Dataset records:

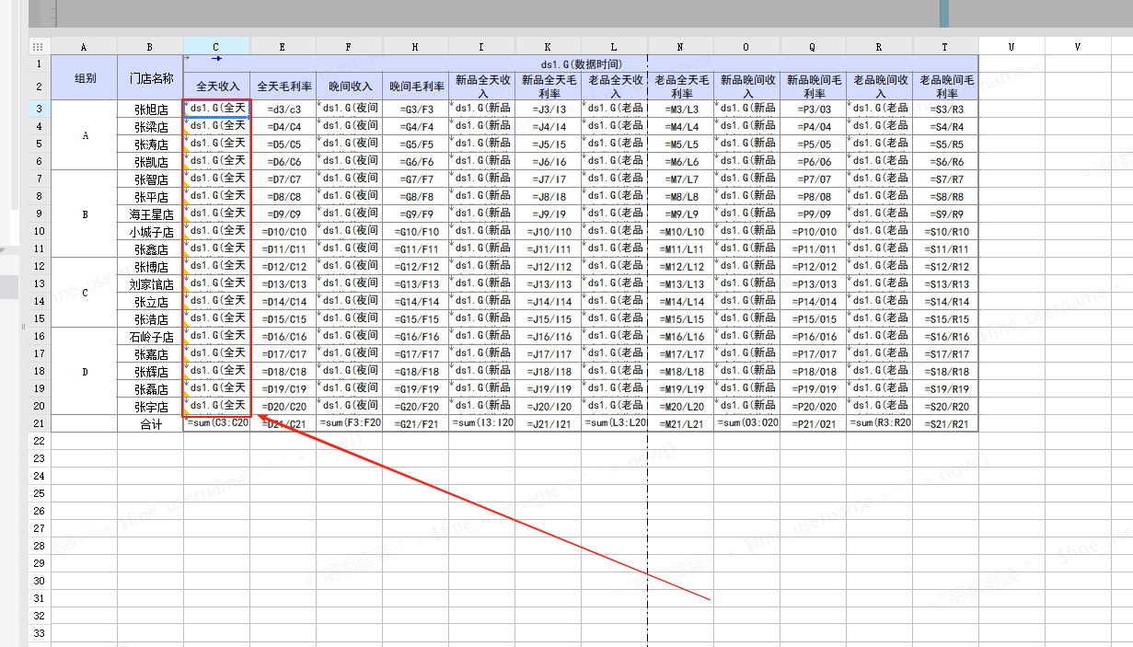
Task: Click the 石岭子店 cell in group D
Action: tap(151, 337)
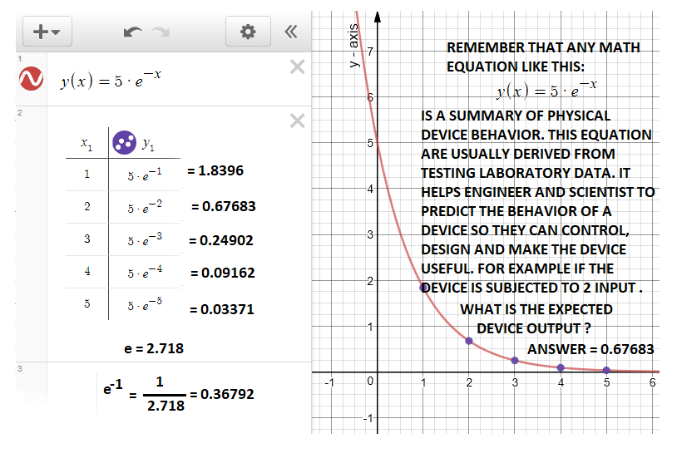Click the 5·e^-3 table cell
This screenshot has width=677, height=458.
(139, 239)
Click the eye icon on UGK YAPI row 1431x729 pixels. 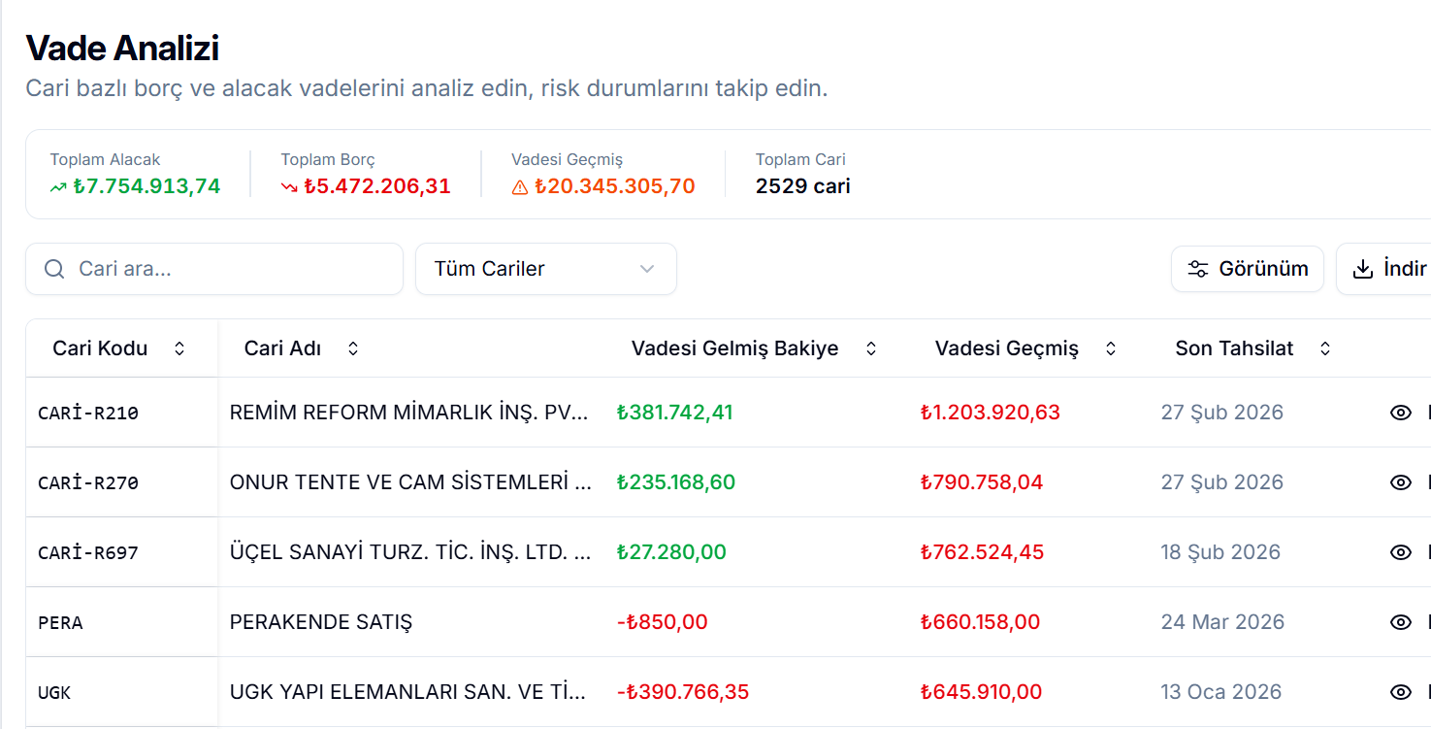click(1401, 692)
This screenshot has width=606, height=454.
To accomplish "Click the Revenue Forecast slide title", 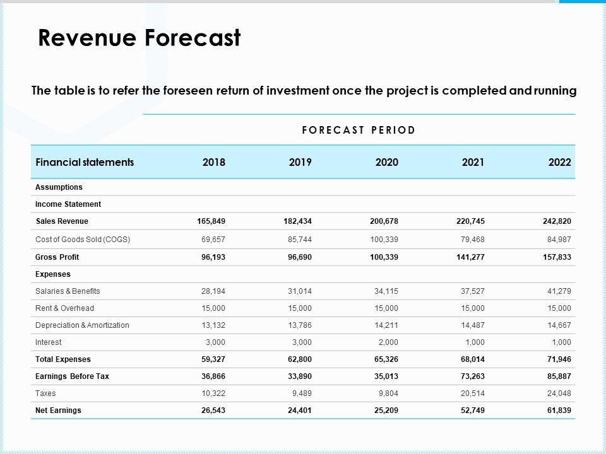I will pos(139,38).

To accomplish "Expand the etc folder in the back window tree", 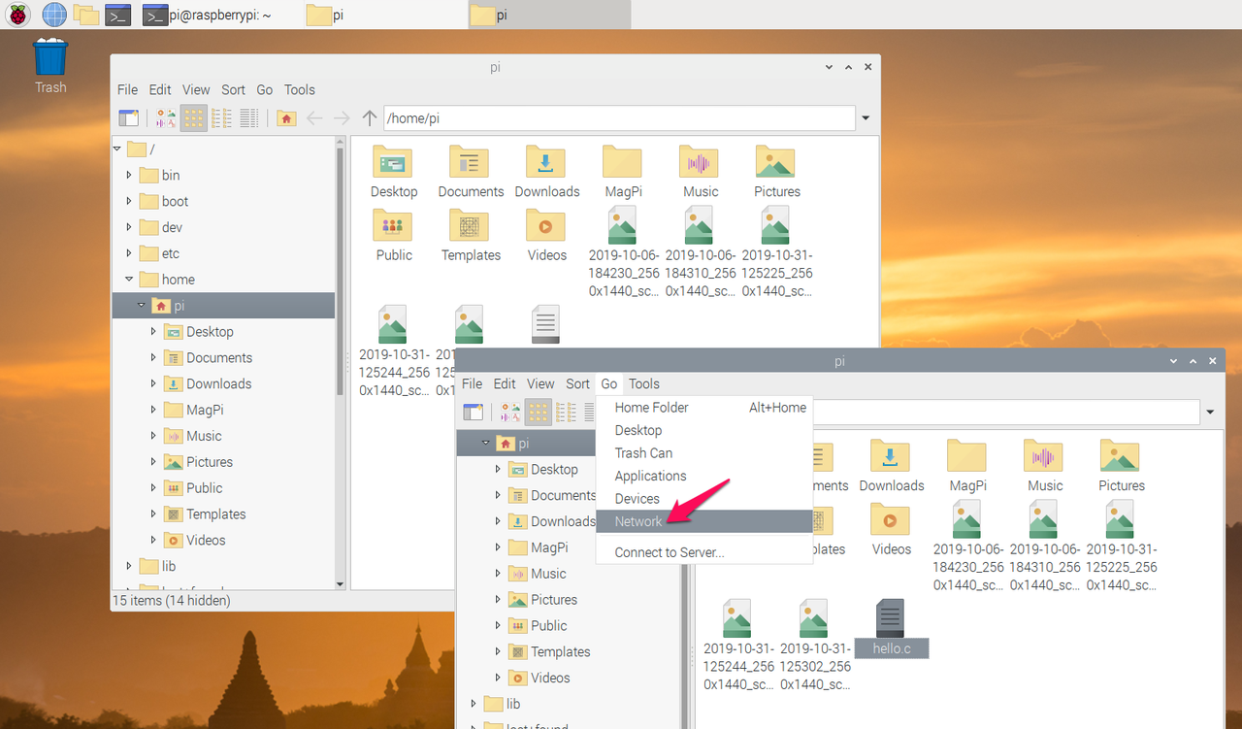I will [129, 253].
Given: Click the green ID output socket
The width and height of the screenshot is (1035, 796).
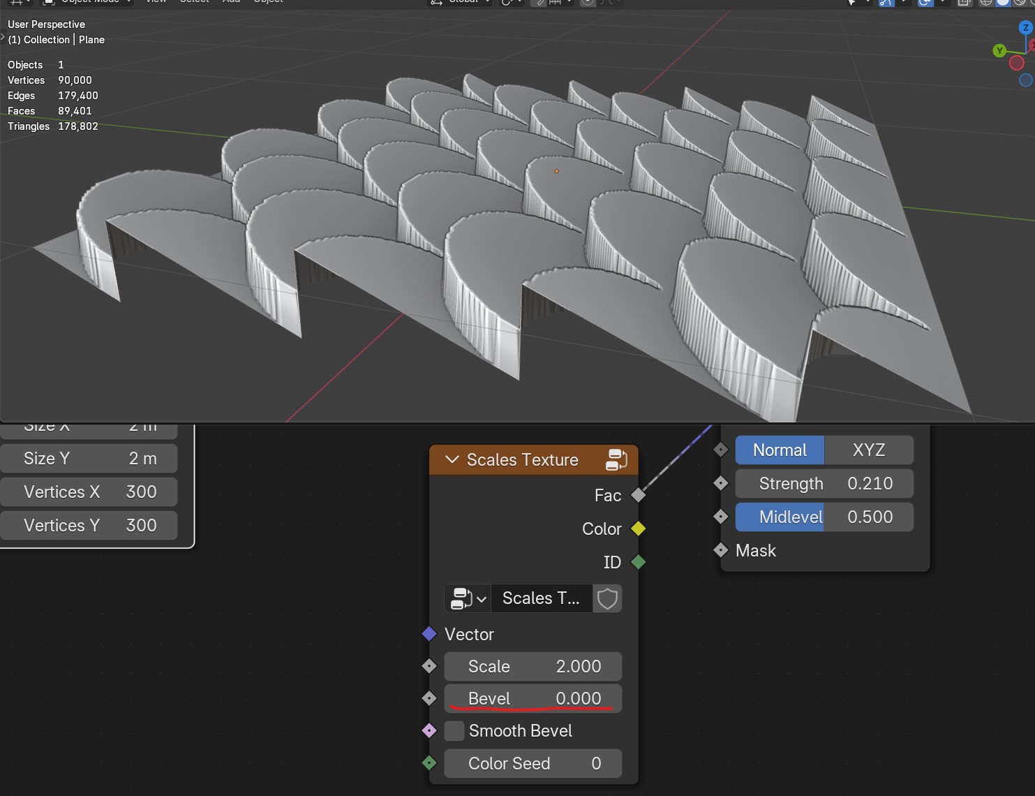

**Task statement**
Exactly the lines from the one containing "Given: Click the green ID output socket" through the last line of the data above should be output, both ends included, with every picture left out.

**Answer box**
Given: Click the green ID output socket
The width and height of the screenshot is (1035, 796).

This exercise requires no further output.